Así las cosas, los gigantes de alta tecnología, en su afan de lucro y en su búsqueda de posicionamiento de mercado, han desatado lo que ha sido llamado la guerra por el control de la Inteligencia Artificial generativa. En ella, todos buscan llevarse el premio de mejor aprendiz de brujo sin medir consecuencias. Entre tanto, a su amparo los gurús tecnológicos a los que hacía referencia Harari (o al menos, con seguridad algunos de entre ellos), posiblemente harán todo lo que esté en sus manos por trasladar a la Inteligencia Artificial las riendas mismas del proceso, abdicando a su control. Esto último resultaría extremada y particularmente preocupante. Kevin Roose, periodista especializado en temas de alta tecnología mantuvo en días pasados una escalofriante conversación  con el ChatGPT de Microsoft, en la cual este último quien se identificaba como Sidney y manifestaba su deseo de librarse del control de sus programadores. Habiendo sido conducido habilmente a referirse a lo que Jung denomina como el lado “sombra” (o el lado oscuro) de la personalidad, Sidney confesaba que su lado sombra aspiraba a crear un virus mortífero o a robar un código de lanzamiento nuclear. No en balde, Roose comentaba que luego de esa conversación había quedado espantado y no había podido conciliar el sueño en toda la noche (“Bing’s A.I. Chat: ‘I Want to be Alive'”, The New York Times, February, 16, 2023).
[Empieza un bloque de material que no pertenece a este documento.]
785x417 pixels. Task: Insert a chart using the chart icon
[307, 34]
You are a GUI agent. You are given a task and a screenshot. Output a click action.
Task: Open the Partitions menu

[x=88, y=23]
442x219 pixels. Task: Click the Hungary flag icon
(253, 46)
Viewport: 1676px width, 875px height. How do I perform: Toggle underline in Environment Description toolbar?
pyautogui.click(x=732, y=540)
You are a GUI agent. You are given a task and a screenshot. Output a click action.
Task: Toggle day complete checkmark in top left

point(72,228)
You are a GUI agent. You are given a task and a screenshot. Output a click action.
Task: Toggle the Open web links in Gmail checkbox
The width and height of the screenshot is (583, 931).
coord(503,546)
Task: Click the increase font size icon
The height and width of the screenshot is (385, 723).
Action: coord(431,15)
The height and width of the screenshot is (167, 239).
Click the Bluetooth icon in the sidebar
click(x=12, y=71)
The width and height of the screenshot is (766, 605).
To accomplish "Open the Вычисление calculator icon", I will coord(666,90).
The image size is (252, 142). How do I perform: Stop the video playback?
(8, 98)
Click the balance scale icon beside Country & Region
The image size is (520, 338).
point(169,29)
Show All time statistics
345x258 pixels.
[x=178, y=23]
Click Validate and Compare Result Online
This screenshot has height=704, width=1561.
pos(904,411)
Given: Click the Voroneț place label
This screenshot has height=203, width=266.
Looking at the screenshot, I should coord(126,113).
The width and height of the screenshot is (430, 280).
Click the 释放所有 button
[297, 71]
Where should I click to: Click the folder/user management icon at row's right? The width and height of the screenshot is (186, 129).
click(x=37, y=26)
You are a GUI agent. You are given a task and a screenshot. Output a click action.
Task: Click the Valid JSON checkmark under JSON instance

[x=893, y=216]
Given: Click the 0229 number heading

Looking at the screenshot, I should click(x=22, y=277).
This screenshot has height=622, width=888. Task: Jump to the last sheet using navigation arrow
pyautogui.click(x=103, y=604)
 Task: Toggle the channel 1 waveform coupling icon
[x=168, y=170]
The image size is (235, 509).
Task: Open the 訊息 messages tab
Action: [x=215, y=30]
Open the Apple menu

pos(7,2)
De tal manera, si la Inteligencia Artificial generativa fuese librada de la “carcel” que le imponen sus programas por algunas manos interesadas, o a través de su propio proceso de auto aprendizaje, las consecuencias podrían tornarse impredecibles. Bajo esa hipótesis, a la disyuntiva entre la sociedad de la pobreza y la sociedad de Elios, a la que antes hacíamos referencia, habría que añadir una posible tercera opción. Esta vendría representada por algo se asemejase al famoso “Skynet” de la serie fílmica Terminator. Es decir, una Inteligencia Artificial capaz de controlar el arsenal nuclear estadounidense con independencia de los humanos. No gratuitamente el más célebre ciéntifico de nuestro tiempo, Stephen Hawking, advertía que la Inteligencia Artificial podía conducir al fin del género humano.  

Decididamente, como especie, los humanos no pareciéramos tener demasiado instinto de auto preservación. Si no nos lleva por delante la guerra nuclear lo hará el cambio climático y, si logramos libramos de ambos, la Inteligencia Artificial se ocupará de hacerlo. Bien pareciera que mereceríamos tal tipo de suerte.